── TASK INPUTS ──
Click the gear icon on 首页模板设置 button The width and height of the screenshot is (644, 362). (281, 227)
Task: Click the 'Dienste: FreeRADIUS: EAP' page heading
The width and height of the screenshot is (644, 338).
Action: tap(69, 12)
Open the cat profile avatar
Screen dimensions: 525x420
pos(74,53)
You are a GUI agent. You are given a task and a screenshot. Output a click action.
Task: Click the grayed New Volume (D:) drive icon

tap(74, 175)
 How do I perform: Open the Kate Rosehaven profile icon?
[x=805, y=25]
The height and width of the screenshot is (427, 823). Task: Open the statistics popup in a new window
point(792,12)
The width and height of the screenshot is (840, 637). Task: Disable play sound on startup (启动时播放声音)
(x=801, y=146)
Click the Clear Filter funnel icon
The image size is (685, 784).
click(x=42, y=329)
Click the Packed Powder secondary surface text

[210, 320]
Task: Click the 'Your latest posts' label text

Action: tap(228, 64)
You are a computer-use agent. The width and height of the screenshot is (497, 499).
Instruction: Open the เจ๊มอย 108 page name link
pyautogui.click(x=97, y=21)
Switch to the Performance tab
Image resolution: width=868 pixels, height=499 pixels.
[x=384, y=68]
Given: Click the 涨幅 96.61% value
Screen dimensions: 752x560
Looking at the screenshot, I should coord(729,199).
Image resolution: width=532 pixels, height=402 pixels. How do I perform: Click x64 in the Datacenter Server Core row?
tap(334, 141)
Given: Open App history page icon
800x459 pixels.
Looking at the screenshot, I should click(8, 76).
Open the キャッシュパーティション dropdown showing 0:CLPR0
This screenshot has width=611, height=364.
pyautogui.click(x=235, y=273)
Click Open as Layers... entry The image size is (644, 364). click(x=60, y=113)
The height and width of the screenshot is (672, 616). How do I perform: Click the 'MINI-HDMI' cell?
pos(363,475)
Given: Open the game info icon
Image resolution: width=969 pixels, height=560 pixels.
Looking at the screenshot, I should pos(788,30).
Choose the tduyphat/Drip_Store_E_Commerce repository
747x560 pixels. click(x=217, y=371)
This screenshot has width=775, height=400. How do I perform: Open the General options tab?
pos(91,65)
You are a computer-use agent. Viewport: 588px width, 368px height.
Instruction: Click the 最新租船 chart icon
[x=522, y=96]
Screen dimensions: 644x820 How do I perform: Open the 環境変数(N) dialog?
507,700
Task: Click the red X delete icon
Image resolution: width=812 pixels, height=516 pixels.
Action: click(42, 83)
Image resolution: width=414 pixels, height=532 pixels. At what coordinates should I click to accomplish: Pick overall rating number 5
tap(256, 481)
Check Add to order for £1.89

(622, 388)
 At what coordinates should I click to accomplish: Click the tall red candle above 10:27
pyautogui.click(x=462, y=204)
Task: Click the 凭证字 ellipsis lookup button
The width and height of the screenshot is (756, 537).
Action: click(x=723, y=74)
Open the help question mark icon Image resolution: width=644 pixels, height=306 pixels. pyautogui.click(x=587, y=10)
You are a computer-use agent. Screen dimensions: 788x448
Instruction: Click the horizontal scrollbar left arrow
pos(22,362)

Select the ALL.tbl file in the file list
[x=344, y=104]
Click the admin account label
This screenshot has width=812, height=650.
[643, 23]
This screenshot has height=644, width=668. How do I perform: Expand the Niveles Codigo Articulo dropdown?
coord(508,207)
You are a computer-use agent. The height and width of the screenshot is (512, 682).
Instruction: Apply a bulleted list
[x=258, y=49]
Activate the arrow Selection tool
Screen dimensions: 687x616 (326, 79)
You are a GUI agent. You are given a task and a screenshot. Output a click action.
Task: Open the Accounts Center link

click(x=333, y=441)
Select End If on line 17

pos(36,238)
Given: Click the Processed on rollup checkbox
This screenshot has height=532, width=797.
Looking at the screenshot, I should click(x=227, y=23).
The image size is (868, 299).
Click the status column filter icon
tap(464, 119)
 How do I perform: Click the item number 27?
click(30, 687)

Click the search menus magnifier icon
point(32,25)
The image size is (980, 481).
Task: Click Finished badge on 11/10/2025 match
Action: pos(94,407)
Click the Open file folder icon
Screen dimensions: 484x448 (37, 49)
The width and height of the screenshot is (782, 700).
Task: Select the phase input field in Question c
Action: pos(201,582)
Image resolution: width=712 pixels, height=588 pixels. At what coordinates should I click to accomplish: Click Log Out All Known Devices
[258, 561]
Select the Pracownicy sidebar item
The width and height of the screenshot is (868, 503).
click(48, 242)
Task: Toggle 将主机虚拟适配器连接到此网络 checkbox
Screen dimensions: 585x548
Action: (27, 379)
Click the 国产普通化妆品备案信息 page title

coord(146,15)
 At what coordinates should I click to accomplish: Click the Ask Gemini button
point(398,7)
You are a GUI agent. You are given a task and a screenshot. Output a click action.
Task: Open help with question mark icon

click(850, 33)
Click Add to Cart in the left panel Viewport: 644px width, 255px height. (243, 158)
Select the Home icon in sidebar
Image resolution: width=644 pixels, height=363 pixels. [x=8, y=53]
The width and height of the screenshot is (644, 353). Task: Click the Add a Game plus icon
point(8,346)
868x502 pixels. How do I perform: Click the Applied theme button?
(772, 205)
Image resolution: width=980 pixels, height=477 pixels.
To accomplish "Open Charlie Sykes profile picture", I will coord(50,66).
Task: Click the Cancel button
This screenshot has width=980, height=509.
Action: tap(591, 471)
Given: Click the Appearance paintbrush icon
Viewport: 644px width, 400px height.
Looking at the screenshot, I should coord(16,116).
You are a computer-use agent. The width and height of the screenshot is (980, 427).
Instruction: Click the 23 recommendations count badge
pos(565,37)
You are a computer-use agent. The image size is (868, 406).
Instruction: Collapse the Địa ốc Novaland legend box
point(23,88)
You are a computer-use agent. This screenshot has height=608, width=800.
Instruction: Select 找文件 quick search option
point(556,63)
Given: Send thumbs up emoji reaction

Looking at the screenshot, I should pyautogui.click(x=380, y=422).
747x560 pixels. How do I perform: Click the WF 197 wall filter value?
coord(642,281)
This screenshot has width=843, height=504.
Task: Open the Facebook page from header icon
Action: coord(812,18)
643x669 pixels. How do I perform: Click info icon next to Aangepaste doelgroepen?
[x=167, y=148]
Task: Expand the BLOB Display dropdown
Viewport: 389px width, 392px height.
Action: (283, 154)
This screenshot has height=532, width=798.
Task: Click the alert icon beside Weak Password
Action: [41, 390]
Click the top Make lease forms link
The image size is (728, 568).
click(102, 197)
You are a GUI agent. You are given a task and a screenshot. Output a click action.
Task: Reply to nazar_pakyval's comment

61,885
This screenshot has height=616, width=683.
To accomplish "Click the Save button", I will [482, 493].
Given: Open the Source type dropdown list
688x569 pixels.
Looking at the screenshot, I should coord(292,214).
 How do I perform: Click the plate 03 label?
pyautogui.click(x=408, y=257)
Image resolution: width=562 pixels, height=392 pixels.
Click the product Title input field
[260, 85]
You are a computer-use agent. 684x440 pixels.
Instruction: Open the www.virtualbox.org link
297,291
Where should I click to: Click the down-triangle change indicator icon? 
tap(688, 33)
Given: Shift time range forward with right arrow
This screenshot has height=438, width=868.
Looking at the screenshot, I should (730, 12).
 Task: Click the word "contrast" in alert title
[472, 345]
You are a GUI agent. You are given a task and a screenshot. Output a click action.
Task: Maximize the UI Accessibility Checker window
───
* WORK TASK *
Only lines with the word "computer" go in the answer. Take them all from the entries above.

* REPLY TO THE EXERCISE *
You are a computer-use agent. The width and height of the screenshot is (497, 499).
You are a computer-use agent. Viewport: 588px width, 368px height.
You are a computer-use agent. Screen dimensions: 788x448
You are a computer-use agent. The height and width of the screenshot is (512, 682).
You are a computer-use agent. The width and height of the screenshot is (980, 427).
You are a computer-use agent. The image size is (868, 406).
You are a computer-use agent. This screenshot has height=608, width=800.
You are a computer-use agent. 684x440 pixels.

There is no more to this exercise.